[<prev] [next>] [<thread-prev] [thread-next>] [day] [month] [year] [list]
Message-ID: <75dedf3a-41c7-980e-a8a8-74d116ae6663@linux.alibaba.com>
Date: Fri, 24 Dec 2021 16:55:46 +0800
From: Shuai Xue <xueshuai@...ux.alibaba.com>
To: Bjorn Helgaas <helgaas@...nel.org>,
"Rafael J. Wysocki" <rjw@...ysocki.net>
Cc: bp@...en8.de, tony.luck@...el.com, james.morse@....com,
lenb@...nel.org, bhelgaas@...gle.com,
zhangliguang@...ux.alibaba.com, zhuo.song@...ux.alibaba.com,
linux-kernel@...r.kernel.org, linux-acpi@...r.kernel.org,
linux-arm-kernel@...ts.infradead.org, linux-pci@...r.kernel.org
Subject: Re: [RESEND PATCH v4] ACPI: Move sdei_init and ghes_init ahead to
handle platform errors earlier
Hi, Bjorn,
Thank you for your comments.
在 2021/12/24 AM8:17, Bjorn Helgaas 写道:
> [+to Rafael, question about HEST/GHES/SDEI init]
>
> On Thu, Dec 23, 2021 at 04:11:11PM +0800, Shuai Xue wrote:
>> 在 2021/12/22 AM7:17, Bjorn Helgaas 写道:
>>> On Thu, Dec 16, 2021 at 09:34:56PM +0800, Shuai Xue wrote:
>>>> On an ACPI system, ACPI is initialised very early from a subsys_initcall(),
>>>> while SDEI is not ready until a subsys_initcall_sync().
>>>>
>>>> The SDEI driver provides functions (e.g. apei_sdei_register_ghes,
>>>> apei_sdei_unregister_ghes) to register or unregister event callback for
>>>> dispatcher in firmware. When the GHES driver probing, it registers the
>>>> corresponding callback according to the notification type specified by
>>>> GHES. If the GHES notification type is SDEI, the GHES driver will call
>>>> apei_sdei_register_ghes to register event call.
>>>>
>>>> When the firmware emits an event, it migrates the handling of the event
>>>> into the kernel at the registered entry-point __sdei_asm_handler. And
>>>> finally, the kernel will call the registered event callback and return
>>>> status_code to indicate the status of event handling. SDEI_EV_FAILED
>>>> indicates that the kernel failed to handle the event.
>>>>
>>>> Consequently, when an error occurs during kernel booting, the kernel is
>>>> unable to handle and report errors until the GHES driver is initialized by
>>>> device_initcall(), in which the event callback is registered. All errors
>>>> that occurred before GHES initialization are missed and there is no chance
>>>> to report and find them again.
>>>>
>>>> From commit e147133a42cb ("ACPI / APEI: Make hest.c manage the estatus
>>>> memory pool") was merged, ghes_init() relies on acpi_hest_init() to manage
>>>> the estatus memory pool. On the other hand, ghes_init() relies on
>>>> sdei_init() to detect the SDEI version and the framework for registering
>>>> and unregistering events.
>>>
>>>> By the way, I don't figure out why acpi_hest_init is called in
>>>> acpi_pci_root_init, it don't rely on any other thing. May it could
>>>> be moved further, following acpi_iort_init in acpi_init.
>
>>>> sdei_init() relies on ACPI table which is initialized
>>>> subsys_initcall(): acpi_init(), acpi_bus_init(), acpi_load_tables(),
>>>> acpi_tb_laod_namespace(). May it should be also moved further,
>>>> after acpi_load_tables.
>
>>>> In this patch, move sdei_init and ghes_init as far ahead as
>>>> possible, right after acpi_hest_init().
>>>
>>> I'm having a hard time figuring out the reason for this patch.
>>>
>>> Apparently the relevant parts are sdei_init() and ghes_init().
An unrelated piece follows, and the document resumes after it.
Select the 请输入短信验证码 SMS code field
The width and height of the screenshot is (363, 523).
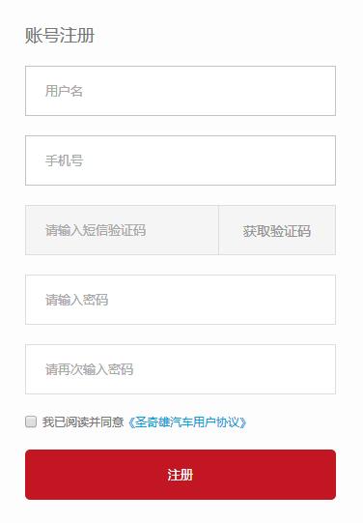coord(122,230)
>>> Today they are executed in that order:
>>>
>>> subsys_initcall_sync(sdei_init);
>>> device_initcall(ghes_init);
>>>
>>> After this patch, they would be executed in the same order, but called
>>> explicitly instead of as initcalls:
>>>
>>> acpi_pci_root_init()
>>> {
>>> acpi_hest_init();
>>> sdei_init();
>>> ghes_init();
>>> ...
>>>
>>> Explicit calls are certainly better than initcalls, but that doesn't
>>> seem to be the reason for this patch.
>>>
>>> Does this patch fix a bug? If so, what is the bug?
>>
>> Yes. When the kernel booting, the console logs many times from firmware
>> before GHES drivers init:
>>
>> Trip in MM PCIe RAS handle(Intr:910)
>> Clean PE[1.1.1] ERR_STS:0x4000100 -> 0 INT_STS:F0000000
>> Find RP(98:1.0)
>> --Walk dev(98:1.0) CE:0 UCE:4000
>> ...
>> ERROR: sdei_dispatch_event(32a) ret:-1
>> --handler(910) end
>>
>> This is because the callback function has not been registered yet.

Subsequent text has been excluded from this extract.